> What is being asked:
Please restate exactly the lines of the data below, beginning with the line containing "Where should I click to: Click the Bienenkönigin" and ending with the last line.

### Records supplied

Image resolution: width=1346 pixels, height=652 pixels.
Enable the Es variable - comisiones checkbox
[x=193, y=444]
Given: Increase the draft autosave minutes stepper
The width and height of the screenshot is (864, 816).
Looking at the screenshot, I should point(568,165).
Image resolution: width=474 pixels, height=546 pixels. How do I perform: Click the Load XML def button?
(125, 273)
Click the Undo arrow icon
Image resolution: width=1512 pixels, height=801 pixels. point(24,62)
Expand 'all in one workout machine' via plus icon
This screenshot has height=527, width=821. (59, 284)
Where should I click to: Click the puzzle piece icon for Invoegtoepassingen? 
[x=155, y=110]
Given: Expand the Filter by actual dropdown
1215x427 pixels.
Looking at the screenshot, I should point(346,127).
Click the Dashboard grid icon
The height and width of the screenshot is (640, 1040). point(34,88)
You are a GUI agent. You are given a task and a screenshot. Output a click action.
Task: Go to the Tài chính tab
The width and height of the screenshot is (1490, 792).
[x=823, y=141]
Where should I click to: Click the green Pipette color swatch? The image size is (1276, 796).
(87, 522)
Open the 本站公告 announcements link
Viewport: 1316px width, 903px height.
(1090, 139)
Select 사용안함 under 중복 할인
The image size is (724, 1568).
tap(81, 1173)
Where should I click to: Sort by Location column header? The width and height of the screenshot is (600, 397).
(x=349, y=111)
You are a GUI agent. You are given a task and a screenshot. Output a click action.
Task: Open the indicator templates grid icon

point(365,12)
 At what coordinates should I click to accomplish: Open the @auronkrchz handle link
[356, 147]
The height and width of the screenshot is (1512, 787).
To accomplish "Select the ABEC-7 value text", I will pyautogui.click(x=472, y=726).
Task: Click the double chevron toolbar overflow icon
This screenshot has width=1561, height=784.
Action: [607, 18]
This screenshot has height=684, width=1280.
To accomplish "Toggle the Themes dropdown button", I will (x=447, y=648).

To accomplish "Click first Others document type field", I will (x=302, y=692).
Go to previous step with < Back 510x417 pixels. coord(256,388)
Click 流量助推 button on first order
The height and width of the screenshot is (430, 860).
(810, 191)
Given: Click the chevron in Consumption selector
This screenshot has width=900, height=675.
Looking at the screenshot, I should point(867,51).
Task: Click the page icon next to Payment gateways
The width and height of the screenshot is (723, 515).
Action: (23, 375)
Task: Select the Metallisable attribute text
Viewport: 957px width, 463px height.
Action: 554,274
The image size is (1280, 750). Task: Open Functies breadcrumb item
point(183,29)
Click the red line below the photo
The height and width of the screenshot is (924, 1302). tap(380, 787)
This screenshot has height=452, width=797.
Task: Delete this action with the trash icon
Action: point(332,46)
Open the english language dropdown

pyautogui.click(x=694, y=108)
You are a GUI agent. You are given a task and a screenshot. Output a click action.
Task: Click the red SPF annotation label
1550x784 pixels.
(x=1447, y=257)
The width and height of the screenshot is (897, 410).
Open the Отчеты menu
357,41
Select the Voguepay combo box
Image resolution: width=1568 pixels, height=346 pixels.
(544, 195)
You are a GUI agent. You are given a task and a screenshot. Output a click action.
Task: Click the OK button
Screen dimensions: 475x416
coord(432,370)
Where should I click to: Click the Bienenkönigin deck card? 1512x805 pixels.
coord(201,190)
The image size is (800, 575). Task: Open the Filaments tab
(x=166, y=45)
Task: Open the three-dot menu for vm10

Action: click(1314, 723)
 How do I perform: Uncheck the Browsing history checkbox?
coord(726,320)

######

> Solution to the exercise:
Where should I click to: Click the Bienenkönigin deck card? 1512x805 pixels.
coord(201,190)
The image size is (800, 575). Task: Open the Filaments tab
(x=166, y=45)
Task: Open the three-dot menu for vm10

Action: click(1314, 723)
 How do I perform: Uncheck the Browsing history checkbox?
coord(726,320)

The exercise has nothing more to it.